I’ve been sporting a new look lately and honestly, I’m not overly thrilled with it. I’m closer to being okay with it than I was, but I still don’t feel super confident with it. The look I’m talking about is the helmet look.

The day after my 40th birthday I started competing in a helmet. I’ve had a helmet for a couple years now and have worn it if I was riding something rank or unpredictable. It was my first jackpot of the season back on June 2nd, so I’m not actually sure it had anything to do with my birthday. However, I do feel like it’s time I start being a little more responsible. I do have dependants you know.

I’m going to tell you how I FEEL about my helmet and I want you to realize what I feel is not necessarily the truth.  This could be you, about something other than a helmet.  Like your looks, your weight, your clothes.  And that’s the moral of the story really, that often how we FEEL is not actually true or not how someone else sees it. I FEEL like a complete dork in my helmet. I FEEL like I totally rock a cowboy hat and I look good in it and FEEL confident. Sometimes I would wear a cowboy hat at a (no dress code) jackpot because it FELT like it was part of my mojo. Cowboy hat on – bam – ready to rock and roll.

My helmet is kind of cool looking as far as helmets are concerned when it’s not on my head (but hot as heck in the sun). It’s got some feathers on it which I love, but I still feel like a bobblehead. I want to be clear when I see others wearing their helmets I look at them and think they are smart. I have never judged anyone (but myself) over their helmets and that’s the truth. I think people are very smart to wear them, not matter what their skill level.

I’m not wearing a helmet because I’m concerned about my riding abilities. I’ve stuck a couple bucking horses and one trying to flip over backward already this year. I’m really not worried I’m going to fall off, I feel as sticky as I did last year and the year before. I’ve put a lot of thought into this helmet thing and probably too much thought really.

In my mental toughness boot camp, I talk about fear and making choices that will reduce the risk of the fear you’re worried about. I’m not worried about getting hurt, I don’t ride with fear, but if you do, a helmet would be a logical choice for that too.

I’m wearing it because it seems like a logical way to protect my melon. I’d say I’m more worried about looking stupid for not wearing a helmet and injuring my brain than I am looking stupid wearing one, so here I am, wearing one.  That and my Mom said she doesn’t want to spoon feed me. She’s done with that. Funny – not funny right? I really don’t want to be a burden to my people. I also feel like I have a lot to offer the world and my tribe yet and I don’t want to know I could have made one choice that could have saved my life and my brain that helps others.

I have been bucked off and I have had a concussion from it. I got back on my horse right after and tuned on him and ran him within a week. I did this when I couldn’t operate my computer and I couldn’t order off a menu. My brain would not tell my hand what to do to make the computer work and for a year, my husband had to narrow down the food on a menu to two choices or I’d be overwhelmed. I still can’t head-bang to music without my melon feeling all shook up either! Damn.

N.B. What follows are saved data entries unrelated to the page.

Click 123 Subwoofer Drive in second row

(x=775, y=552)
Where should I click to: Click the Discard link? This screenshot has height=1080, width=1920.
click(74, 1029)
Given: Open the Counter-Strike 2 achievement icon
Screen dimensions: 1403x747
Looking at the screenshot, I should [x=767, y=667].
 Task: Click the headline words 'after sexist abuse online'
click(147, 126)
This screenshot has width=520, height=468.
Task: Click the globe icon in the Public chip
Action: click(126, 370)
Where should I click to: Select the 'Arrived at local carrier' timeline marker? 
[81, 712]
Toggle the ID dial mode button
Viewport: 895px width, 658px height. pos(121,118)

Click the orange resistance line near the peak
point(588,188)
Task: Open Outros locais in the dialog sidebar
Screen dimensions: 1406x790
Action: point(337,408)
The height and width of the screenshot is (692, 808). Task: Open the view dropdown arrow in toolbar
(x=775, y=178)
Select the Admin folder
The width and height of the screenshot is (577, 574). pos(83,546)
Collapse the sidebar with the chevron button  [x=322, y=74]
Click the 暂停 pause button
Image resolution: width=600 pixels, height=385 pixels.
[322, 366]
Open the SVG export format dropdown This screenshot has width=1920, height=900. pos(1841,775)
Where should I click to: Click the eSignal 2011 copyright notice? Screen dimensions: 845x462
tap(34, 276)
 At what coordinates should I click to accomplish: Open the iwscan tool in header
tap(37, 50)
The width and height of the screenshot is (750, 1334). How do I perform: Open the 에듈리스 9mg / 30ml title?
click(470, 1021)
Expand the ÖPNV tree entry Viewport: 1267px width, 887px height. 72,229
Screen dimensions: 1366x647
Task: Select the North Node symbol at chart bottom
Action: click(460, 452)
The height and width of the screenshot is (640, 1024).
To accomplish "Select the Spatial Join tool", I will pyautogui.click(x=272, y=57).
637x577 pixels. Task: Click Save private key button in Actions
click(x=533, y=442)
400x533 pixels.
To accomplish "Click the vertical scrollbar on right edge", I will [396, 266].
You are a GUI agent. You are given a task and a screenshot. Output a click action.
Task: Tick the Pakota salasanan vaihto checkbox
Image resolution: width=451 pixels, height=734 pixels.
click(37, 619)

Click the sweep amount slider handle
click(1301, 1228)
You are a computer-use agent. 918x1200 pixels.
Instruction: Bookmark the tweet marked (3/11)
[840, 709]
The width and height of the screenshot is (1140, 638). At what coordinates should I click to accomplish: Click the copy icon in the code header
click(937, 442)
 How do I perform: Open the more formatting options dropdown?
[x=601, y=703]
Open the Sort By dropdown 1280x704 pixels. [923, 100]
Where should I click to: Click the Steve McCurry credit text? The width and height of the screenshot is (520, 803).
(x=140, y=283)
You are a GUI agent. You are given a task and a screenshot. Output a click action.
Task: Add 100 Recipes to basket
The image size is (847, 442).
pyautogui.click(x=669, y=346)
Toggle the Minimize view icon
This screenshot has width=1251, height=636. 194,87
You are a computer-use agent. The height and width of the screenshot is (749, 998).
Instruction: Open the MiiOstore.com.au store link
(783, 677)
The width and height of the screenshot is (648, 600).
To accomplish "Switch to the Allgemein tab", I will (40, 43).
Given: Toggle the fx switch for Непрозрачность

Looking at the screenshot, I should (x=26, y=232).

I’m thankful that I’m confident enough in my horses and my training and my self that I can push through FEELING like a dork in my helmet. I don’t need to rely on my good looking cowboy hat to have a good run anymore, but it’s interesting how what you wear does contribute to how you FEEL.

Will I always wear a helmet? I’m not sure, but right now it feels right. I’m not making any promises, but I’m giving it a go. I’m aware that how I feel is unfounded and I’m certain I’ve only received a small bit of judgment (team roper) and a large amount of support (nice cap girl!) so I’m rolling with it. I do not and have not judged others for wearing helmets and fully support those that do, so I’m keeping the faith that others will do the same for me. I am also working on my own limiting beliefs (which is all that really matters) that my mojo and my “cowgirlness” has anything to do with a hat or helmet.